About the position
Patreon is seeking a Data Engineer to join their team and support their mission of building a content and community platform where creators can engage directly with their fans and monetize their creativity. The ideal candidate will work on a tight-knit team of highly motivated and experienced data engineers, building core data sets and metrics to power analytics, reports, and experimentation. They will also write real-time and batch data pipelines to support a wide range of projects and features, and help manage and build out Patreon's data platform and suite of data tools. The role is available to those wishing to work in their SF and NY offices on a hybrid work model or those wishing to be fully remote in the United States.
Responsibilities
- Work on a tight-knit team of highly motivated and experienced data engineers with frequent collaboration with data scientists, product managers and product engineers.
- Work on both “data analytics” and “data infrastructure” type projects in a fast-paced, high-growth startup environment.
- Build core data sets and metrics to power analytics, reports and experimentation.
- Write real-time and batch data pipelines to support a wide range of projects and features including our creator-facing analytics product, executive reporting, FP&A, marketing initiatives, model training, data science analytics, A/B testing, etc.
- Help manage and build out our data platform and suite of data tools.
- Be a driver of a data-centric culture at Patreon. Work autonomously on large green field initiatives and help define data best practices at the company.
Requirements
- Expert in SQL, Spark and Python or Scala
- Significant experience modeling data and developing core data sets and metrics to support analytics, reports and experimentation.
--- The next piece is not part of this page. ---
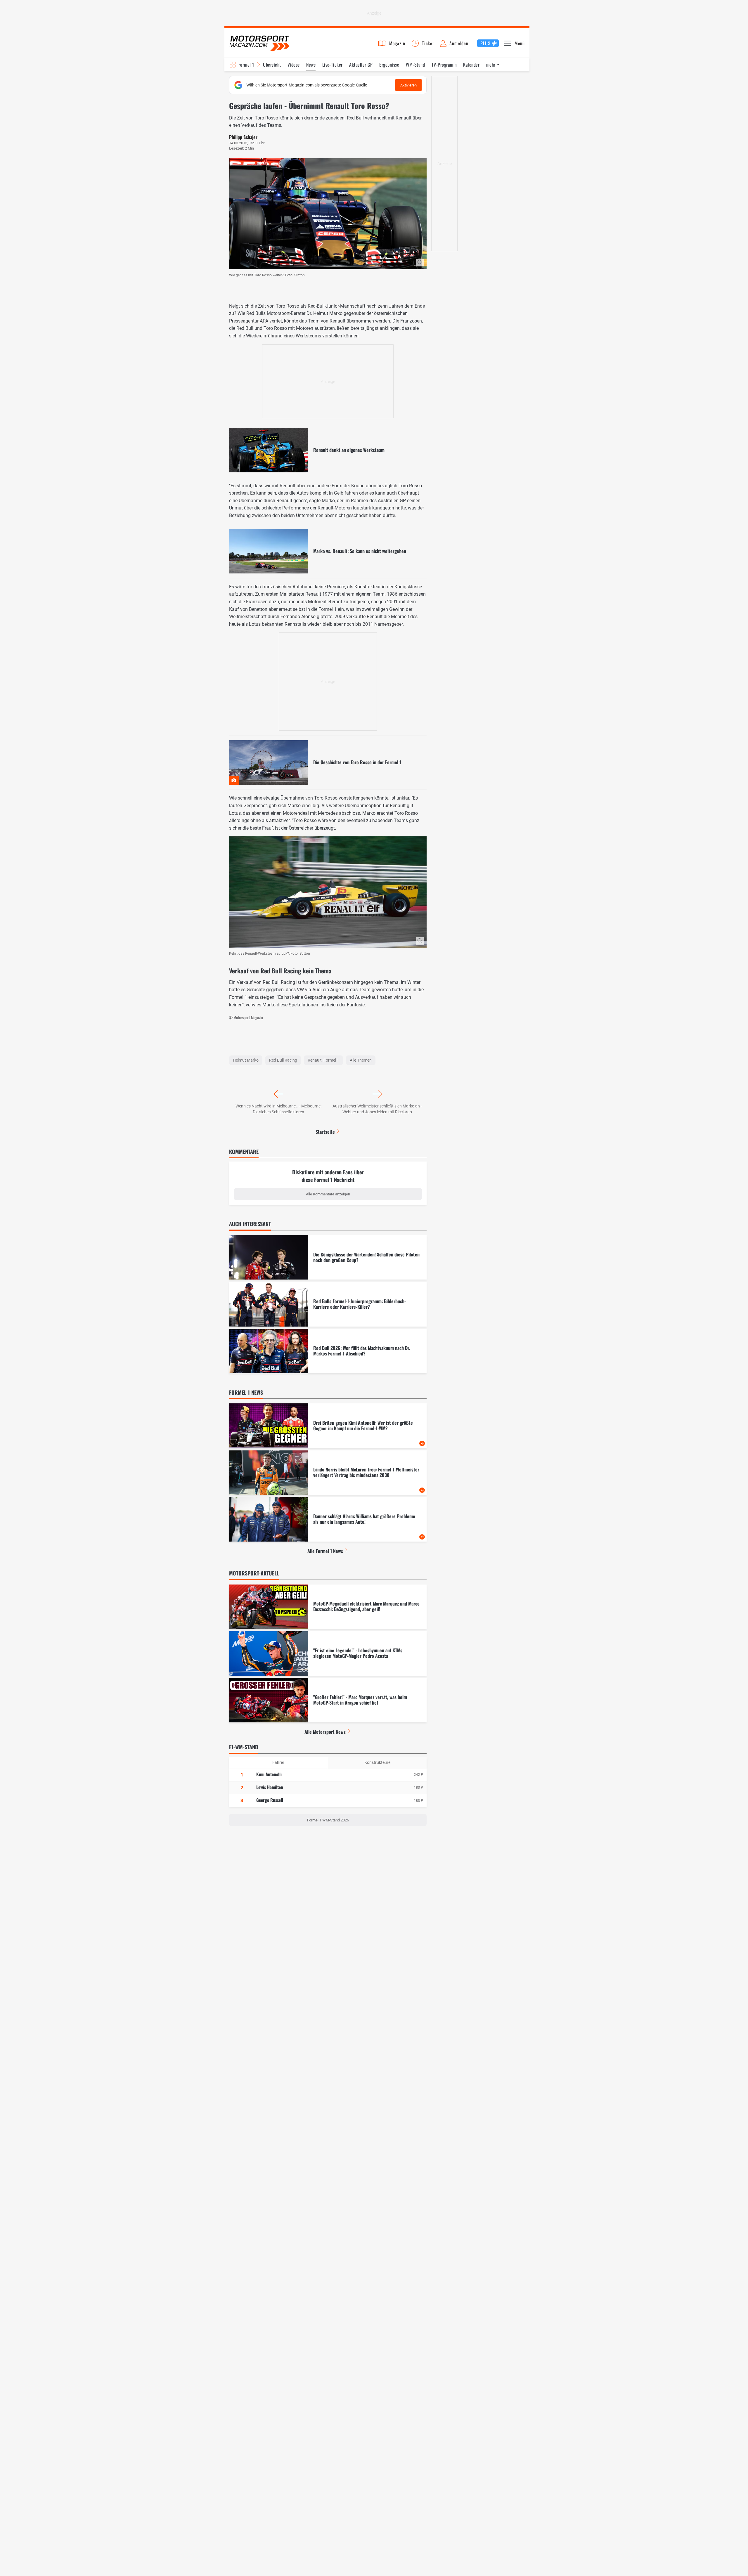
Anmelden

Solid understanding of how to use data to inform the product roadmap.
- Enjoy collaborating with Data Scientists, Product Managers and Product Engineers. Comfortable playing the role of a Project Manager in order to drive results.
- Have previously built real-time and batch data pipelines using tooling such as Airflow, Spark, Kafka, S3, Fivetran, Census, etc. Experience working with event tracking frameworks, data observability frameworks and experimentation frameworks.
- Experience managing and working with Data Warehouses and Data Lakes such as Redshift, Big Query, Snowflake, Delta Lake, etc.
- Highly motivated self-starter that is keen to make an impact and is unafraid of tackling large, complicated problems and putting in the work to ensure high craft deliverables.